I’ve just finished working my way through Martin Ravallion’s magnum opus, The economics of poverty (Oxford University Press, 2016). Ravallion was the leading economist in this field for the World Bank, and is now a Professor of Economics at Georgetown. For Ravallion, there have been two ‘poverty enlightenments’: the early nineteenth century, when economists started to address the problems, and the 1960s and 70s, when poverty was ‘rediscovered’ and many contemporary techniques were devised or refined. There has been a third wave since then, as people have come to understand the multidimensional and relational character of poverty, the political and legal dimensions of the concept and the importance of voice and empowerment; but Ravallion doesn’t have much time for all that. Multidimensional indicators are ‘mashups’, poverty is at best ‘weakly relative’ with an absolute core and the experience of poverty is individual.
There’s lots to disagree with, then. Most of the book is a review of economic techniques for the analysis of anti-poverty programmes; occasionally it’s heavy going. Ravallion is at his best in the section on impact evaluation, even if I disagree with much about the basic approach. Ravallion is a true believer in the value of multivariate analysis; missing values can be filled in by the computer (p 158), and the influences on poverty can be identified by letting variables “‘fight it out’ statistically to determine how much each variable matters” (p 249).
There are a couple of sideways mentions of my book, The idea of poverty, and the joy of blogging is that I can reply. Ravallion is critical of the contention that structural adjustment made things worse for poor people. I’ve written more about structural adjustment, but in the book in question I had written only this brief comment:
In the 1980s, the International Monetary Fund and the World Bank promoted ‘structural adjustment’, a particular model of economic reform for developing countries – creating opportunities for international business, imposing strict financial discipline, increasing inequality and cutting the public sector. Even when this worked, it generally increased the vulnerability of the poor. When it did not, it could have very detrimental effects, because it weakened investment in human capital and cut away the main social protections that poorer people might have had.

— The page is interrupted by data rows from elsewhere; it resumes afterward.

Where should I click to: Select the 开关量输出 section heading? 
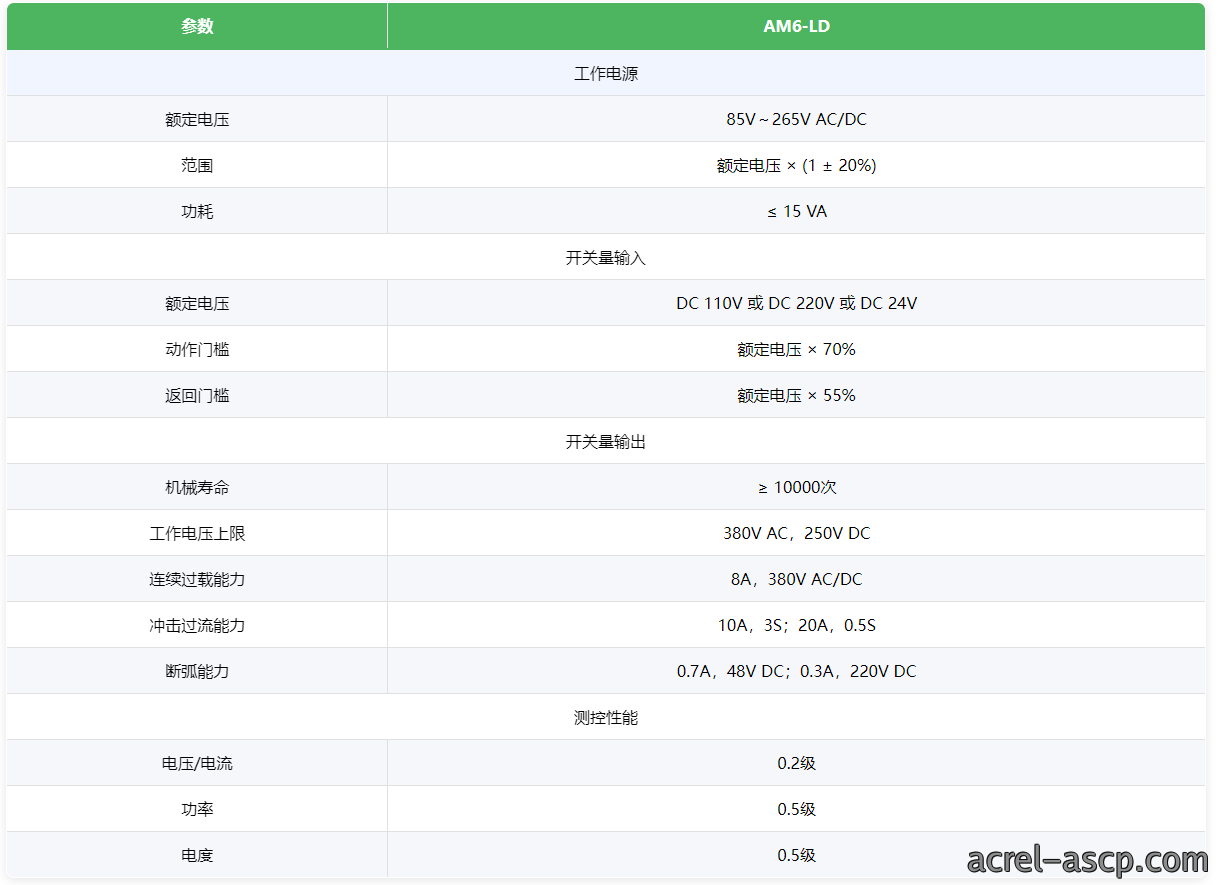click(606, 441)
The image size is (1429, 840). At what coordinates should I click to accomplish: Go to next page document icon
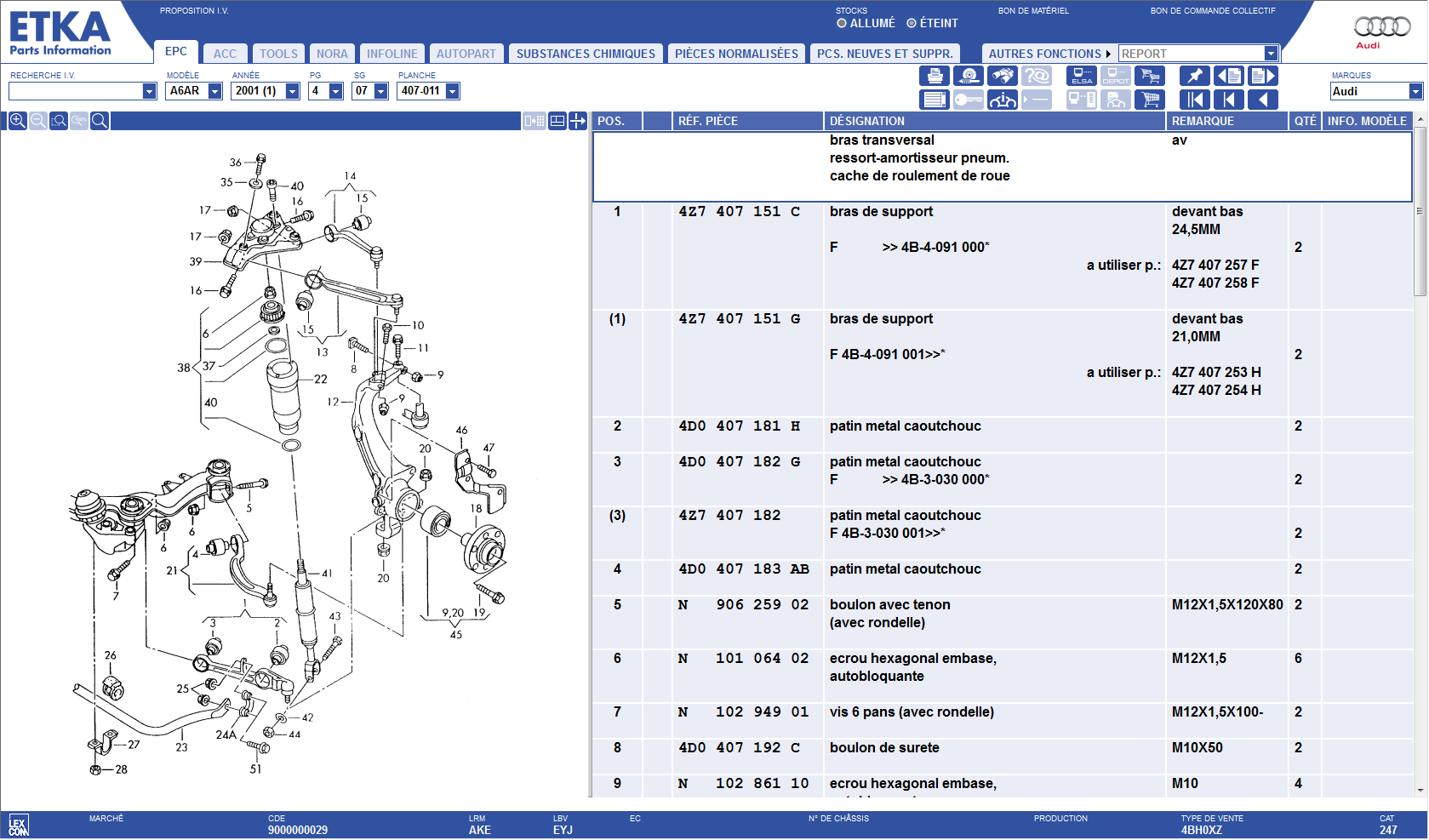coord(1262,76)
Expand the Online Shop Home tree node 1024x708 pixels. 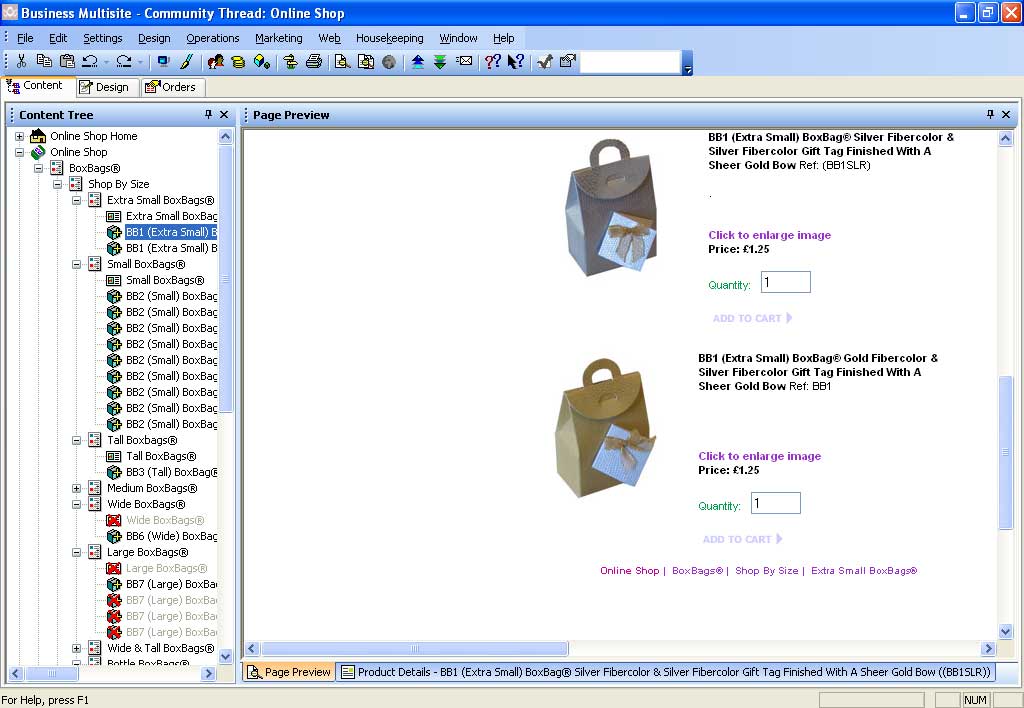coord(19,136)
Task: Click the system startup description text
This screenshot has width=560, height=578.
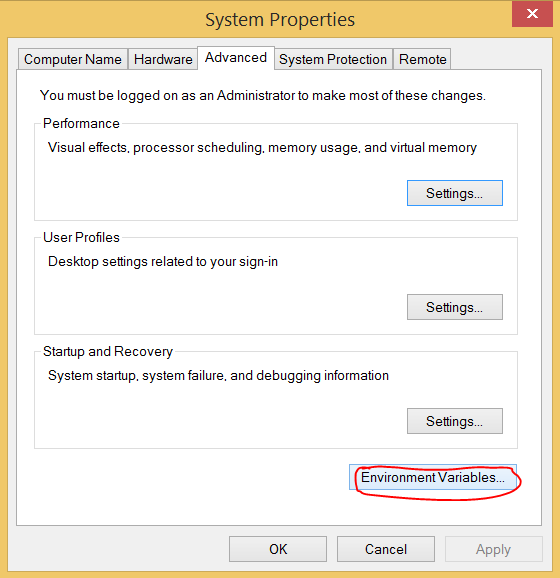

The critics of adjustment efforts argued that they were externally imposed and ill-conceived agendas for reform. In the 1980s it was often claimed that these programs increased poverty and inequality and one still hears such claims. [Note 174: For example, Spicker (2007, 127) asserts that these programs generally increased inequality and poverty.] The claims were rarely based on good evidence and, by and large, they did not stand up well to more careful empirical scrutiny.
Well, I did write that “Even when this worked, it generally increased the vulnerability of the poor.” And another poverty expert wrote this:
This success against extreme poverty has come with continuing vulnerability to aggregate economic contraction, with one-in-six people in the developing world now living between $2 and $3 per day.
I wrote that the programmes increased inequality, and the same expert wrote, with a reservation I’d accept, that
Better (in the sense of “pro-market”) institutions … offer some hope for poor people, but it must be judged a rather limited hope based on experience. The favored institutions tend in practice to perform less well for poorer people. … [S]uppose that reforming developing countries fall into two categories: those for which pre-reform controls on the economy benefited the rich, keeping inequality artificially high (arguably the case in much of Latin America up to the 1980s), and those in which the controls had the opposite effect, keeping inequality low (as in Eastern Europe and Central Asia prior to the 1990s). Then economic policy reforms can entail sizable redistribution between the poor and the rich, but in opposite directions.
The expert in question is, of course, Martin Ravallion, on pages 448, 409-10 and 439 of this book.